The search party interrupted as she made to do as they bid. They packed up the four stoves at the spot before starting to interrogate the astute mother and her juvenile delinquent kids, employing threats in the process. They were at it for close to an hour, before the villagers stormed the house, claiming the search party was harassing the woman unjustly just because she was a widow. The search party had to leave after recovering a dozen stoves stolen from the kitchen, excluding that of the victim-zero.

What an eyesore! A mother whose duty is to bring up her children in a godly way, aiding and abetting crimes they commit. They steal the stoves, while she cleans and prepares them to be sold. All these happened in the Northern part of Nigeria, uniquely characterised by the height of piety and morality, and the birthplace of Sheikh Usmanu Danfodiyo, famous for the widespread of the Islamic religion in Nigeria. What then is to be expected from the South, heavily laden with the perilous aspects of Western culture.

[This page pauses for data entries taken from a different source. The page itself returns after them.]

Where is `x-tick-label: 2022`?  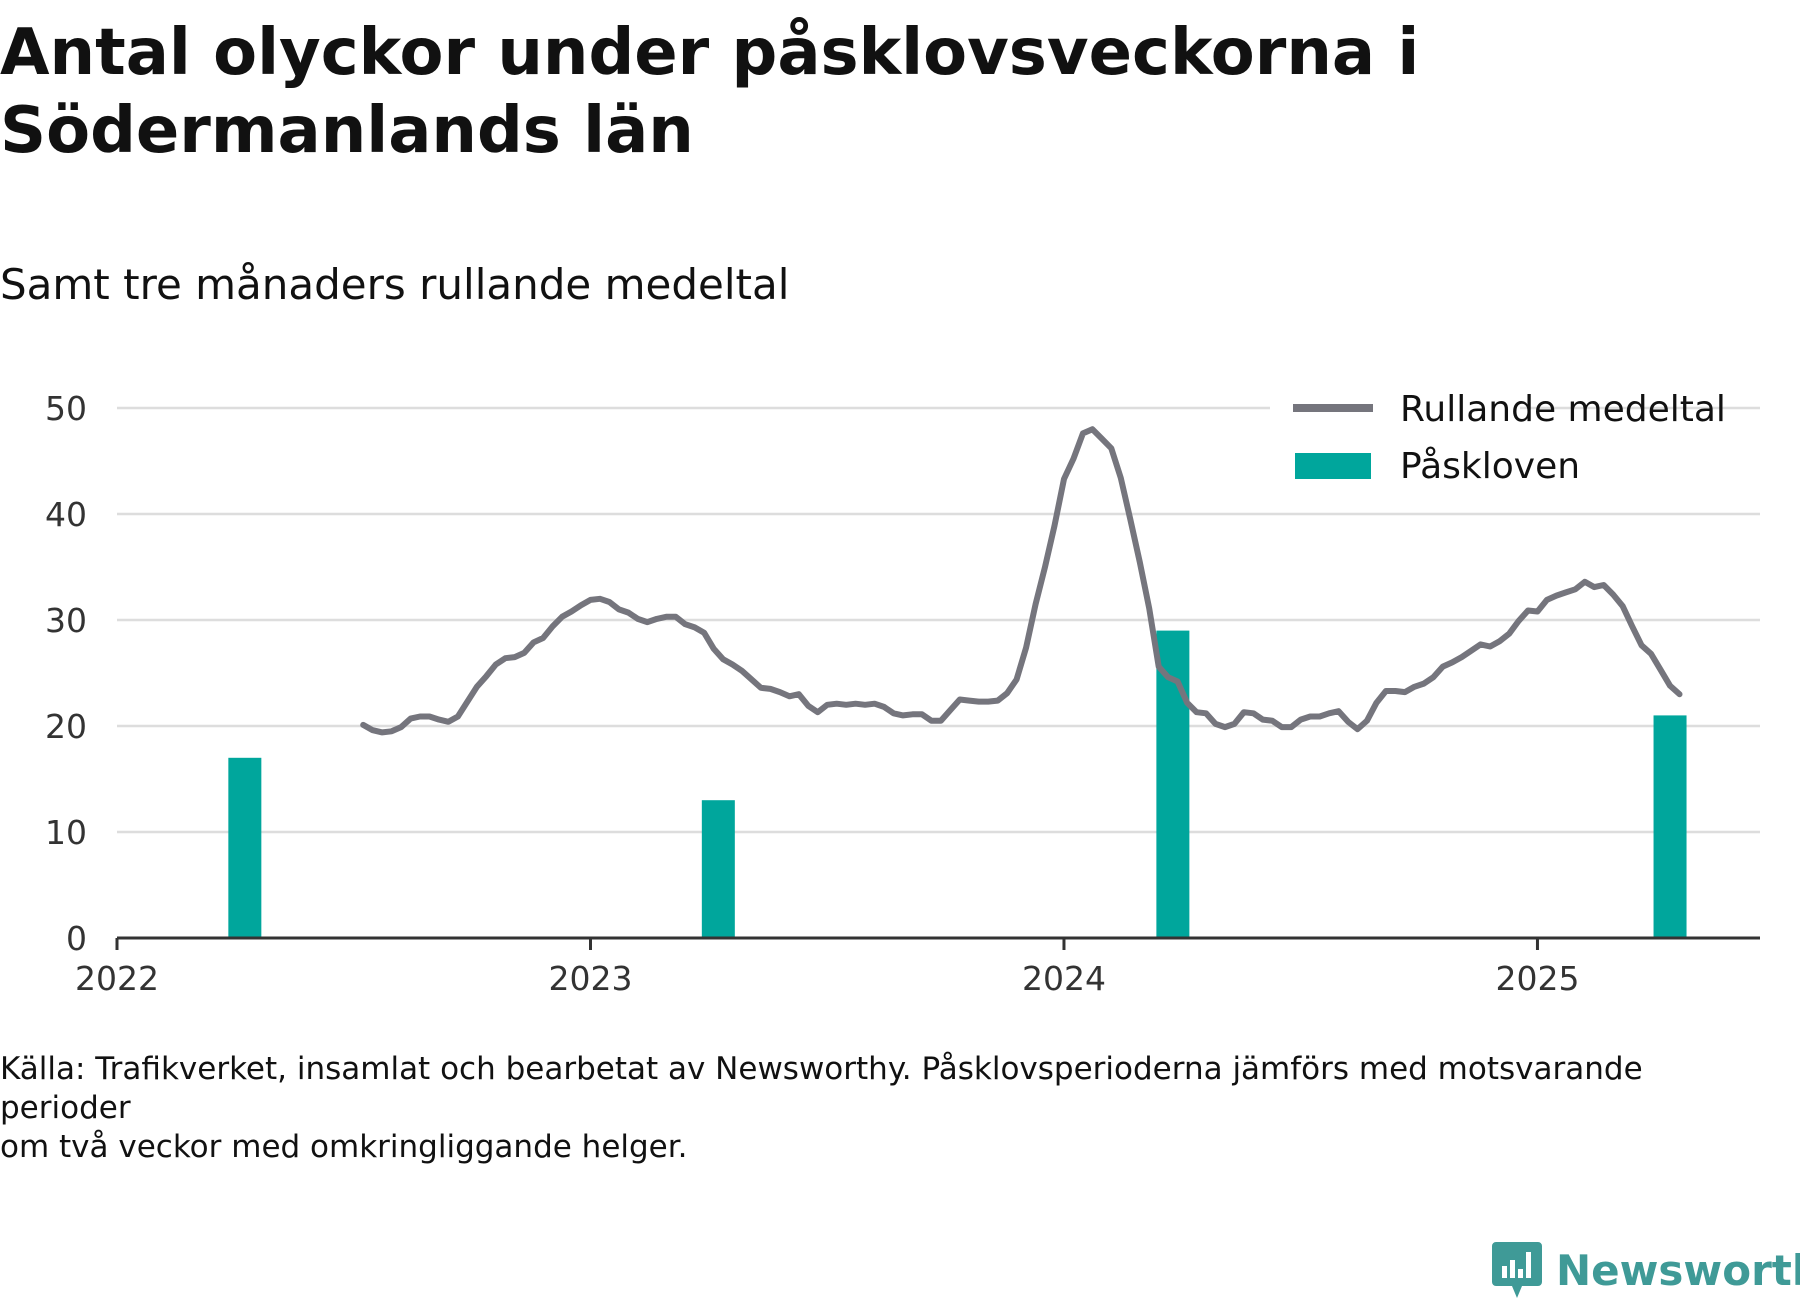 x-tick-label: 2022 is located at coordinates (117, 978).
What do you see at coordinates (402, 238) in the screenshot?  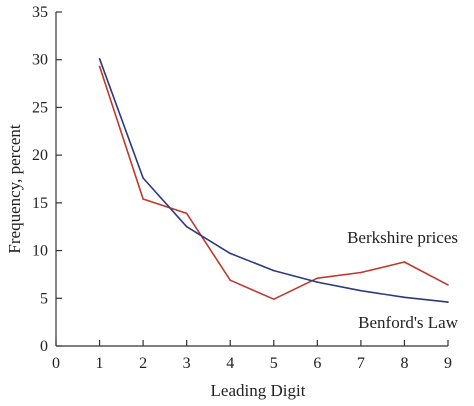 I see `annotation-berkshire-prices: Berkshire prices` at bounding box center [402, 238].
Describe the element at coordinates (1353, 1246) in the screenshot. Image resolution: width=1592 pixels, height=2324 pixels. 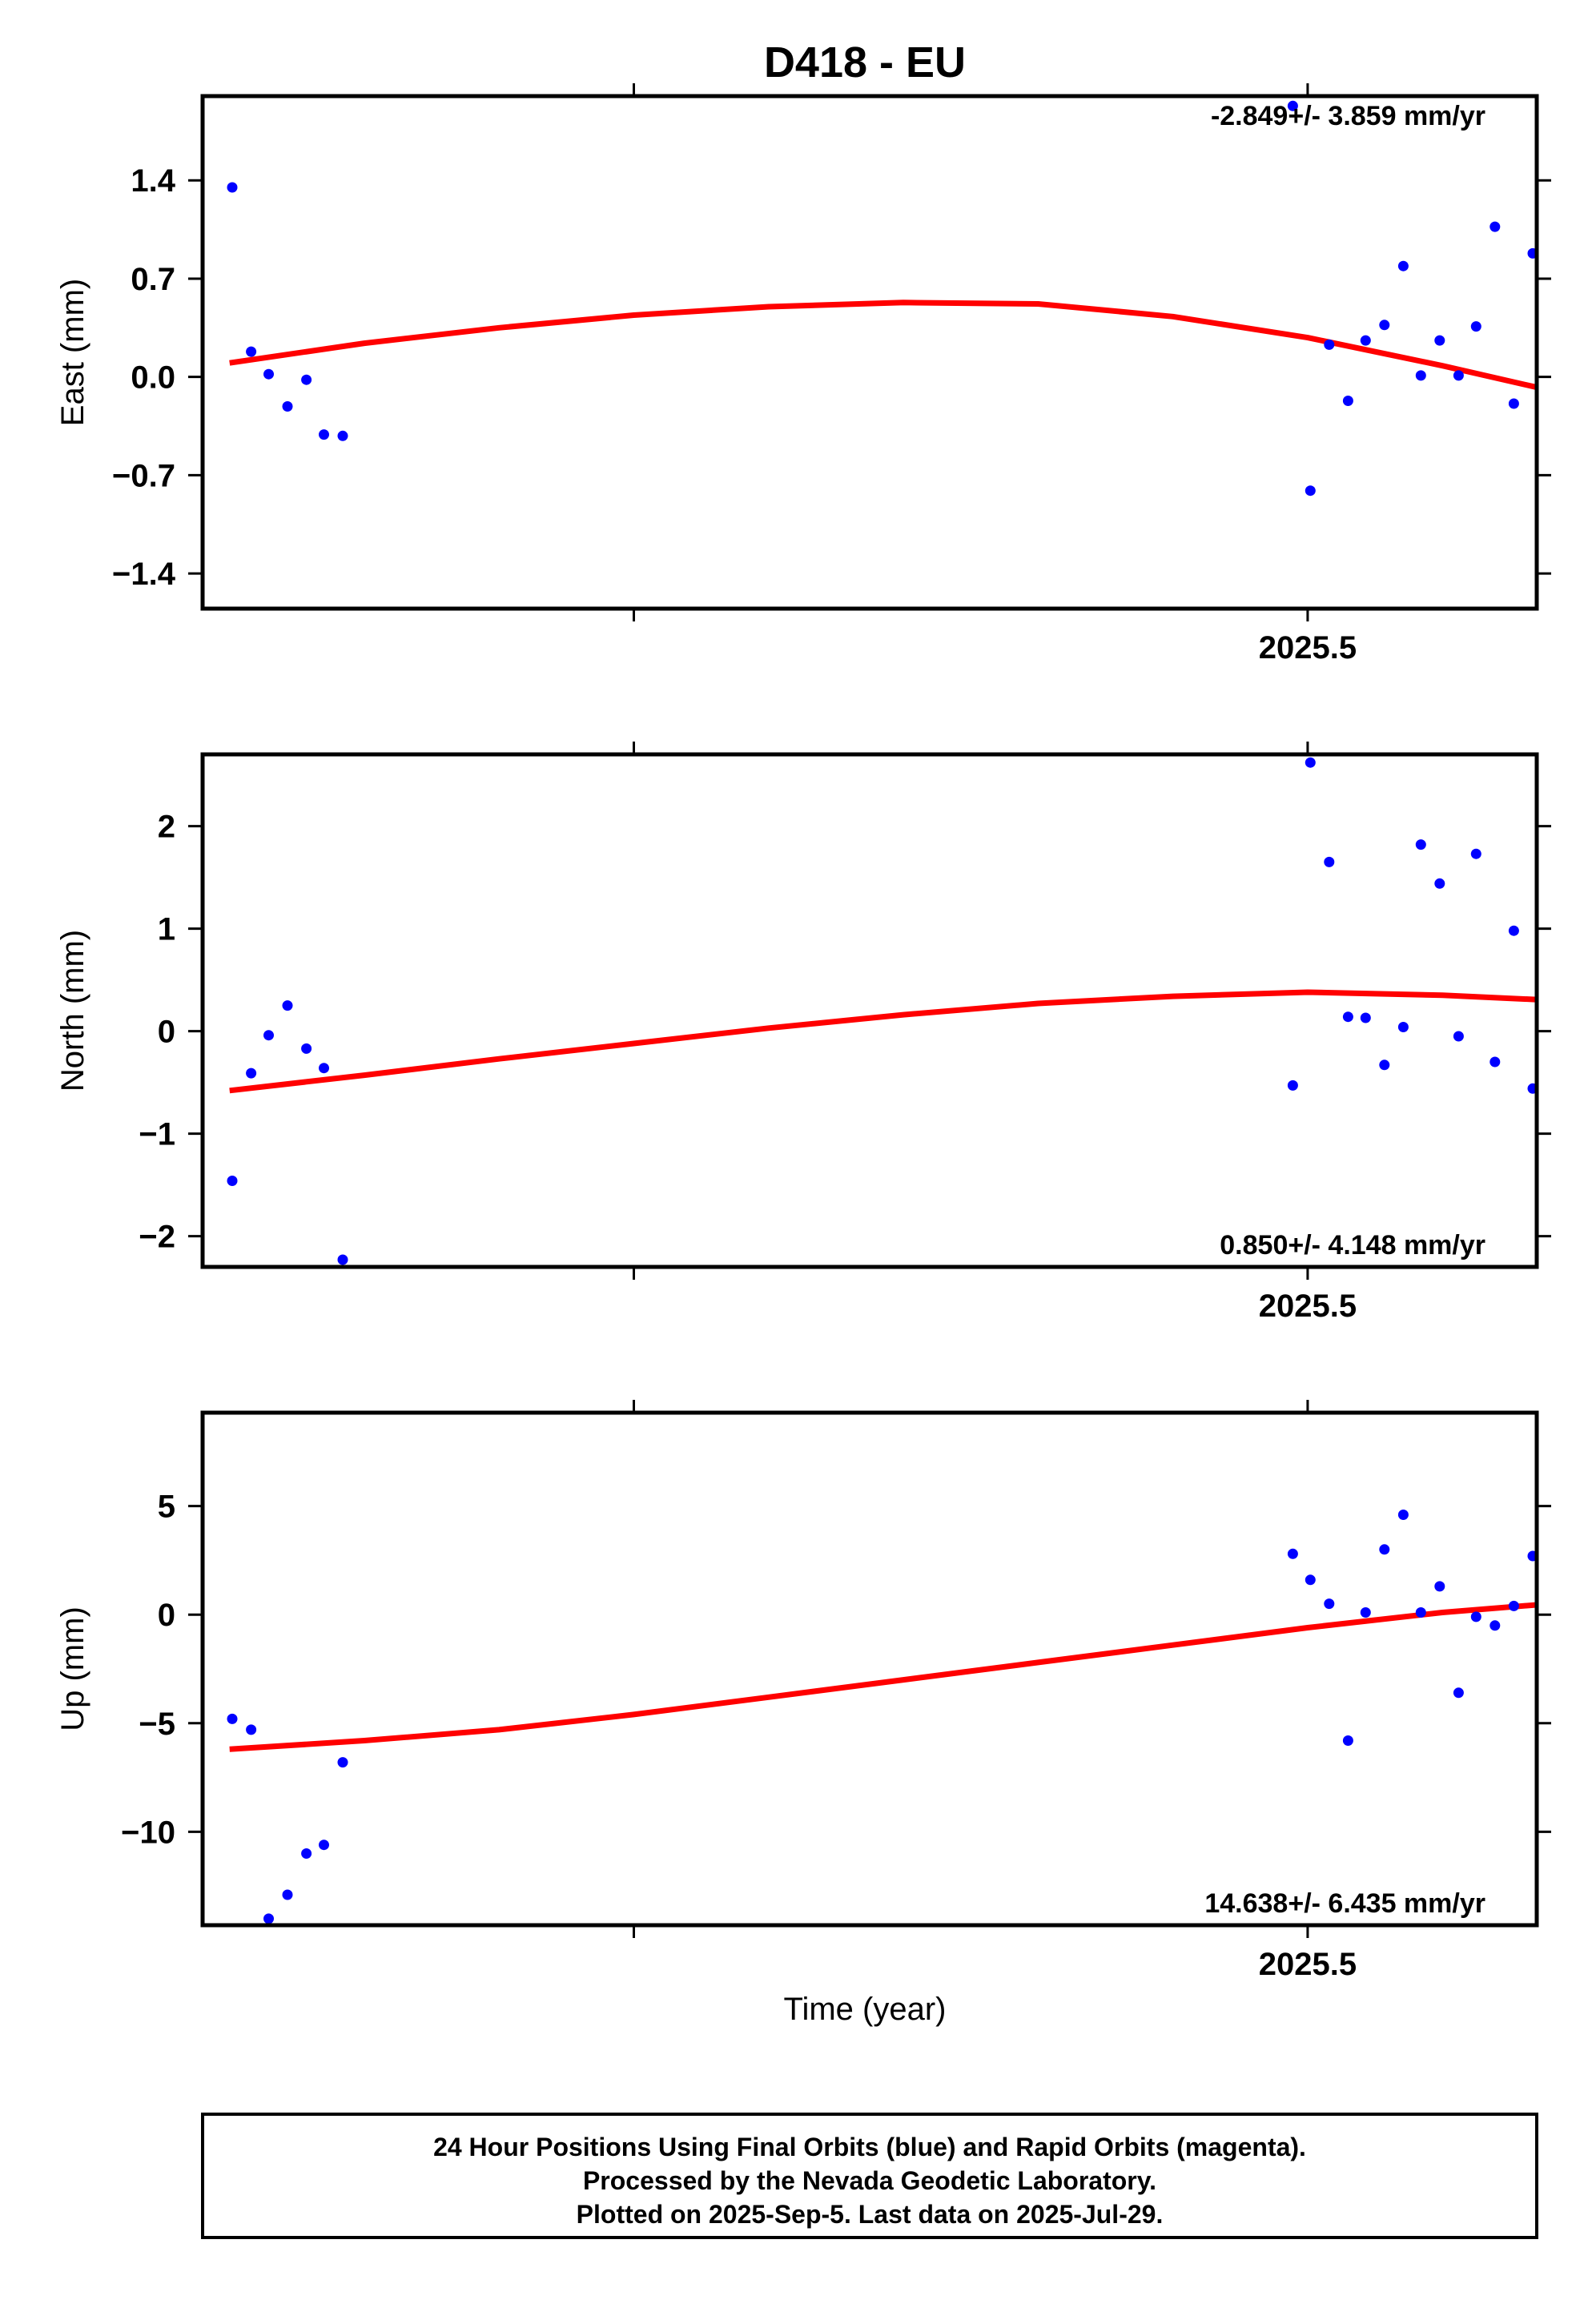
I see `rate-label: 0.850+/- 4.148 mm/yr` at that location.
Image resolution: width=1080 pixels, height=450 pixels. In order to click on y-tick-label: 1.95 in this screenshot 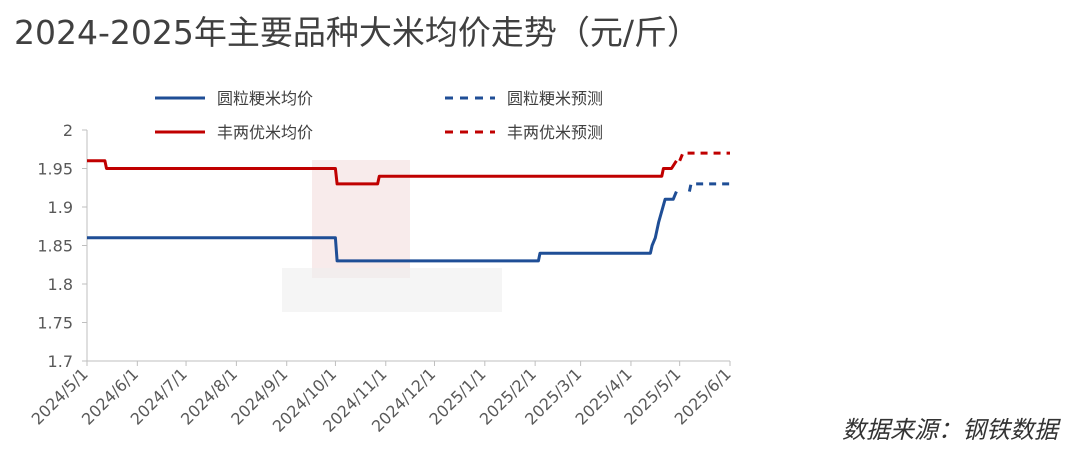, I will do `click(55, 170)`.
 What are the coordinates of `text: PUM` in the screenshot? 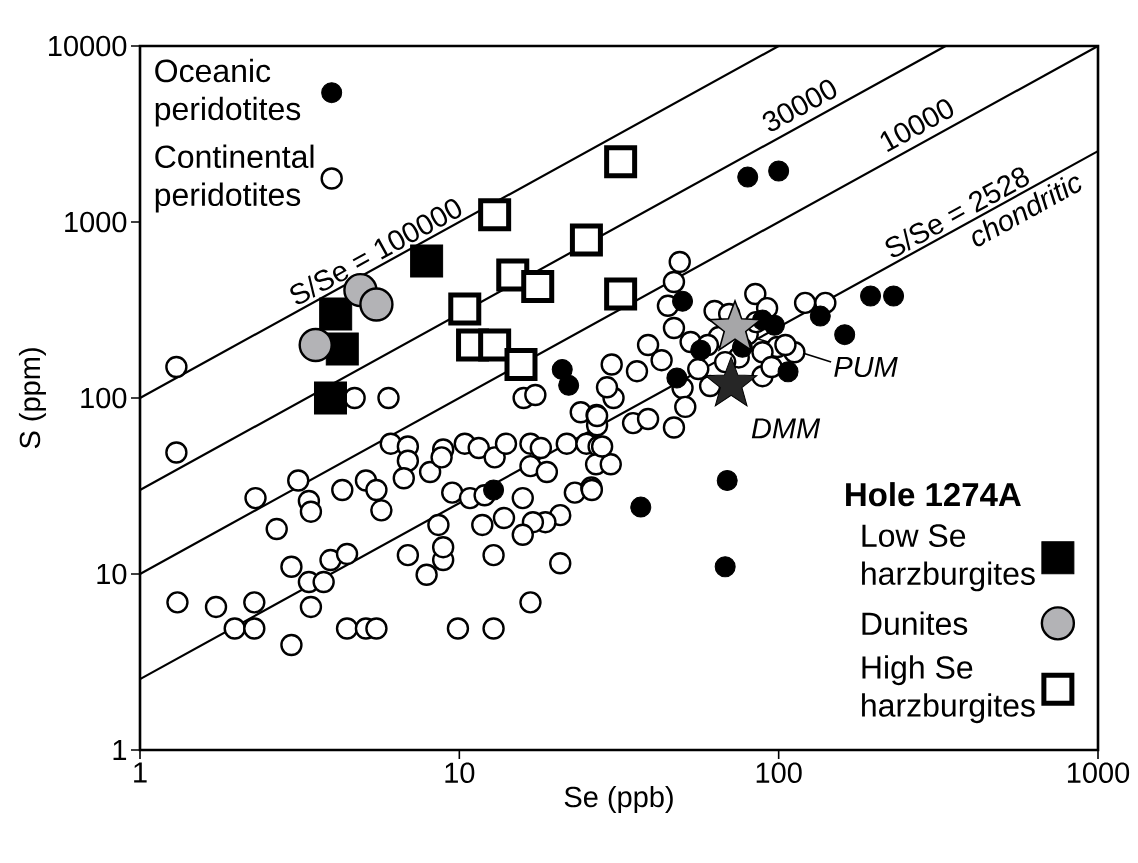 It's located at (866, 367).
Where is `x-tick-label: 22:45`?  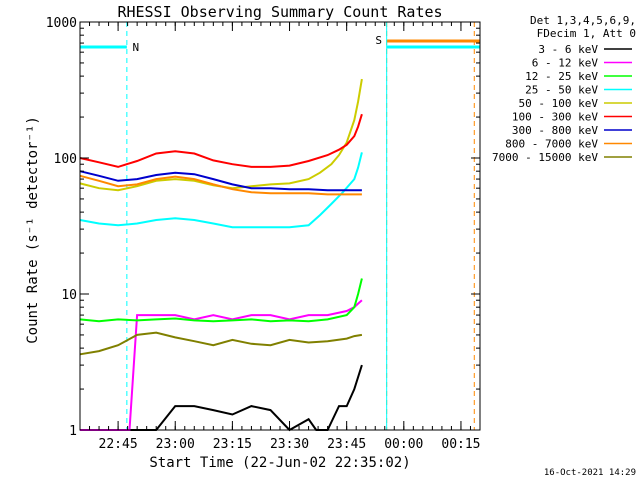
x-tick-label: 22:45 is located at coordinates (118, 444).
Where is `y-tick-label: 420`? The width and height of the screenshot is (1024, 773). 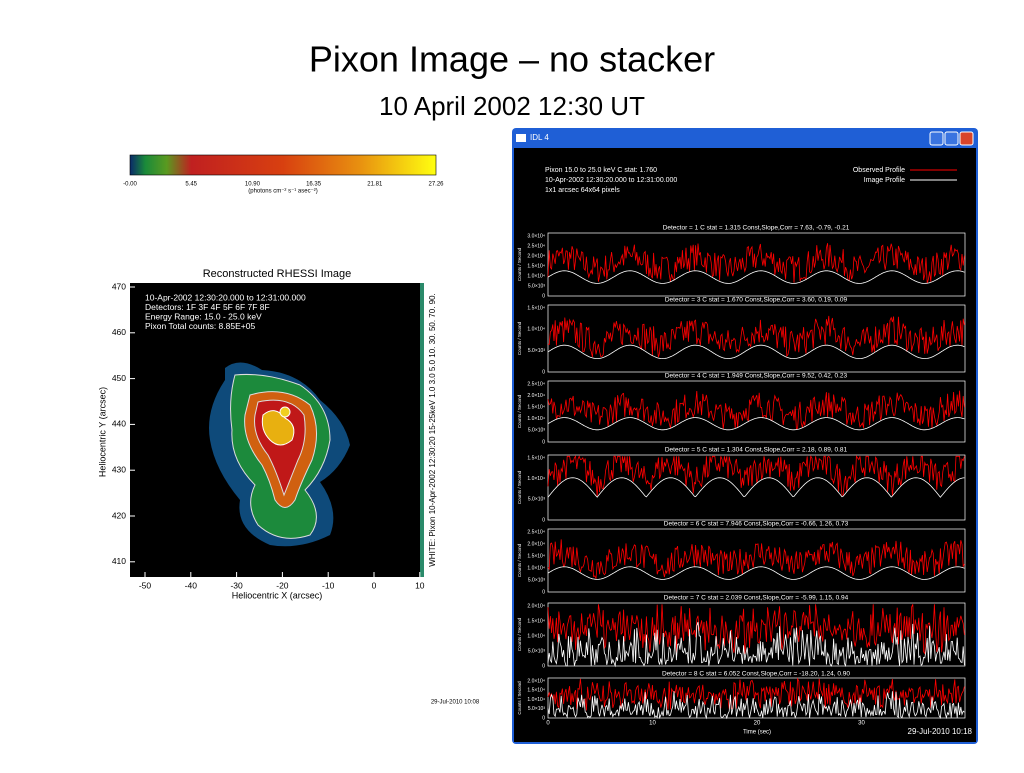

I think Sir Nelson Mandela was wrong for saying such, but what if he was right? Is this the Nigeria other black nations should be looking up to? Are we the Nigerians who are supposed to lead Africa out of shame? And is it this teeming generation of crime dynamists that would lead Africa to the limelight? If and only if Sir Mandela was right, I weep for Africa, as Nigeria is failing and would continue to fail as the pacesetter to other black nations, until we wake up.

Wake up Nigerians! For the time is nigh. We have to reach deep beyond our corrupt hearts and force out that dying spirit of morality and patriotism passed onto us genetically. Until then will Africa know any peace or rise amidst the shame into the limelight.

The time is nigh Nigerians! If we truly are, the much anticipated generation of change. The time has come for us to think, reflect and decide if we ever want to sanctify the sullied image of Africa in the eyes of the world.

If and only if we’re truly the Giant of Africa, It is up to us to prove Sir Mandela right, as the future of Africa rests on our conscience and sincere resolve.

Arise O! Compatriots, the time is nigh to make Africa great again!